C’est dans ce contexte que s’inscrit la signature du contrat de sponsoring entre la Qatar Airways et le CA. Tandis que l’actualité économique et financière est marquée par les révélations sur les négociations secrètes menées il y a quelques mois entre  la Tunisie et le Qatar concernant la cession d’une part des actions de Tunisair au profit de Qatar Airways. Ces éléments ont du reste été rendus publics par le journal tunisien Echourouk, et repris par le site d’information NorthAfrica Post. Les pourparlers en question ont été depuis suspendus, et le PDG de la compagnie aérienne tunisienne, Elyes Mnakbi a fini par être limogé. A priori, le projet avorté ne semble pas lié à l’accord conclu avec le CA. Cependant, le parrainage d’une équipe bénéficiant d’une grande popularité dans les différentes régions de notre pays pourrait aider les alliés politiques et médiatiques du Qatar à mieux faire passer les projets de l’émirat gazier en Tunisie. D’aucuns y verront une manière de pousser à la finalisation de l’accord entre les compagnies aériennes des deux pays. Et ce n’est pas la première fois que Doha vise à se rallier l’opinion publique via des campagnes de marketing et de communication afin de favoriser ses  investissements commerciaux.

Moncef Marzouki a bénéficié, depuis son investiture fin 2011, d’un grand appui médiatique qatari. La photo est prise d’une de ses nombreuses interviews sur Al-Jazeera tourné en février 2017.

Ainsi, l’influente présence qatarie en Tunisie tire profit de ses relations avec des intellectuels et des médias locaux.

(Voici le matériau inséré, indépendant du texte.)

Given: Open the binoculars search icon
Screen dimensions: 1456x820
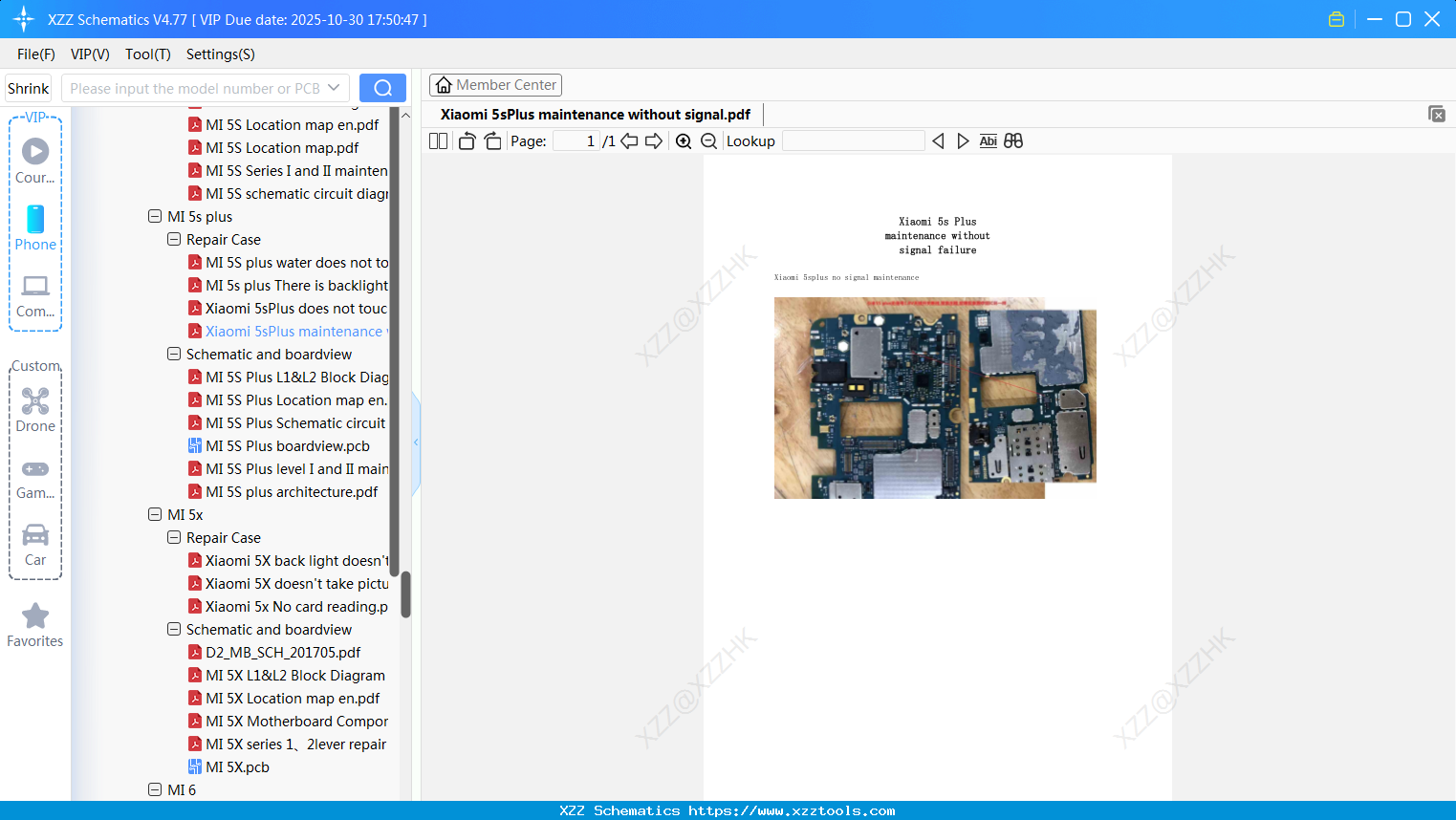Looking at the screenshot, I should 1013,140.
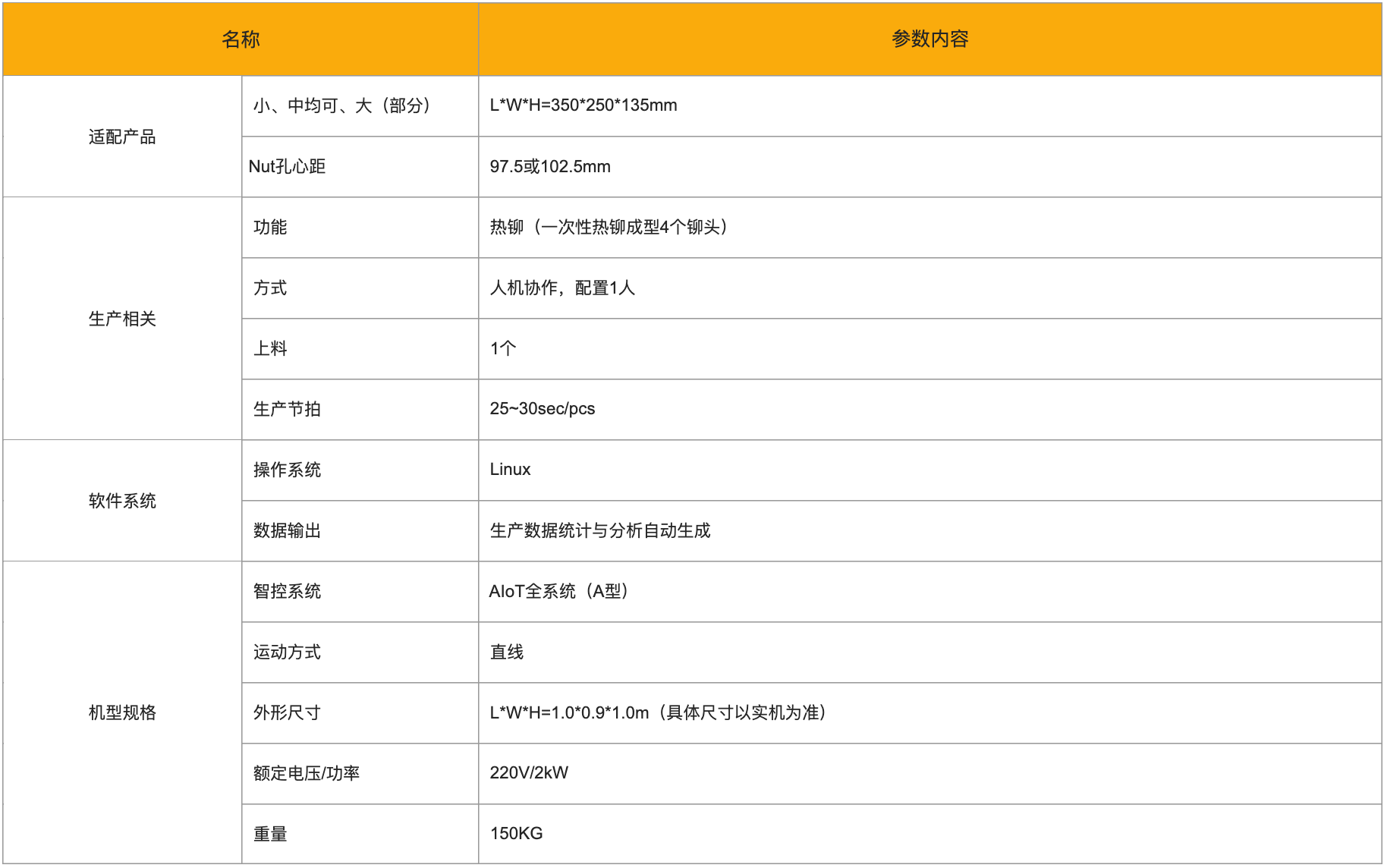
Task: Click the AIoT全系统（A型）cell
Action: 558,592
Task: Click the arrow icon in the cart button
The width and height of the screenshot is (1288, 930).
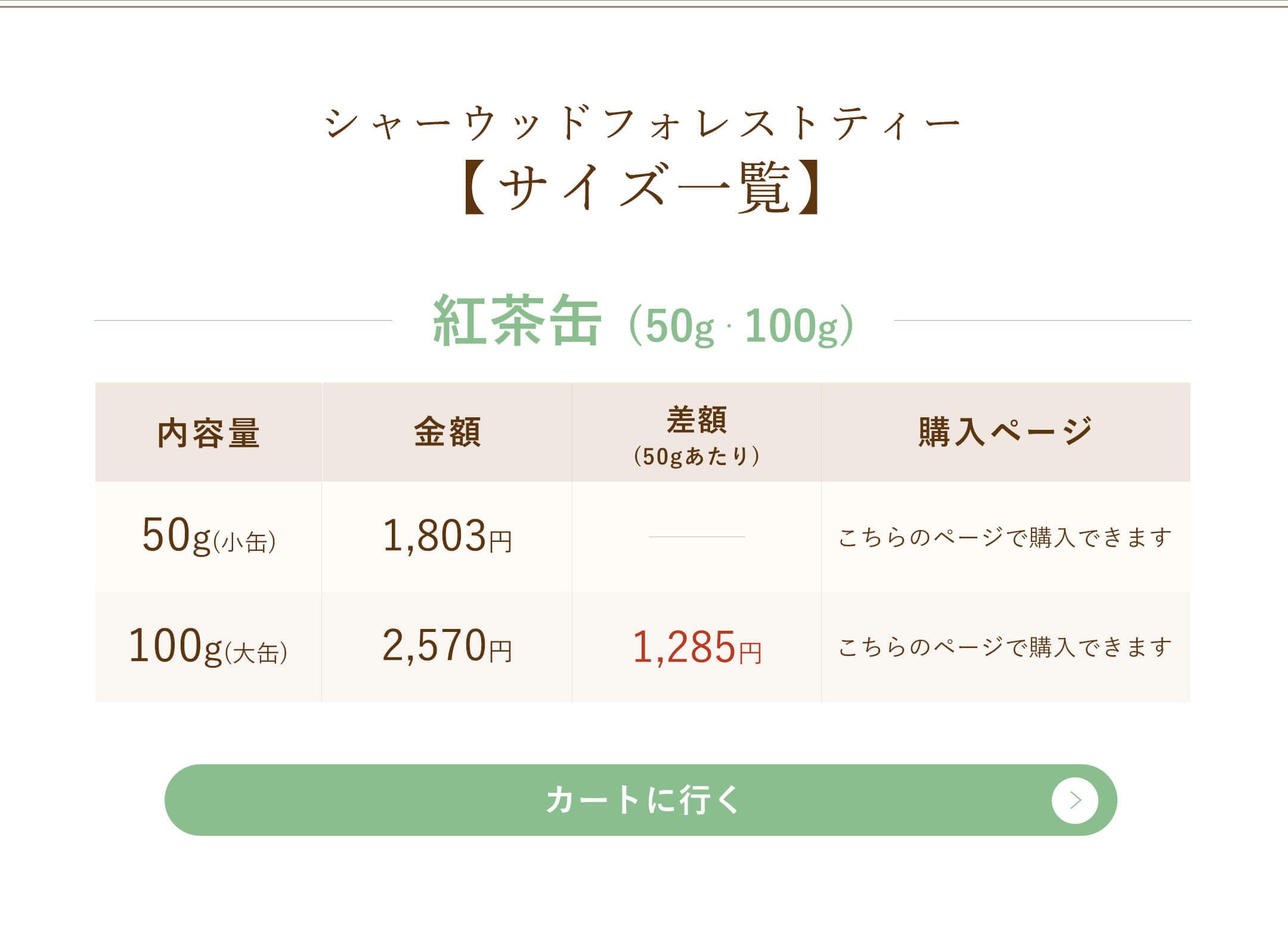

Le soutien prodigué à des partis politiques (tels Ennahdha, Congrès pour la République) a également pu contribuer à  protéger ses investissements et sécuriser ses intérêts en Tunisie. Pour rappel, l’ancien président Mohamed Moncef Marzouki avait mis en garde, dans l’une de ses déclarations, que « quiconque s’en prend au Qatar devra assumer ses responsabilités face à sa conscience et devant la loi ».